#### Brief
All lines of the data shown below should be output exactly as they stand.

#### Given data
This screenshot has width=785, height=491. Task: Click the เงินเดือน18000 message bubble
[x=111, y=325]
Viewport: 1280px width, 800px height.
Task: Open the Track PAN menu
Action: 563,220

#### Exercise result
This screenshot has width=785, height=491. Task: Click the เงินเดือน18000 message bubble
[x=111, y=325]
Viewport: 1280px width, 800px height.
Task: Open the Track PAN menu
Action: 563,220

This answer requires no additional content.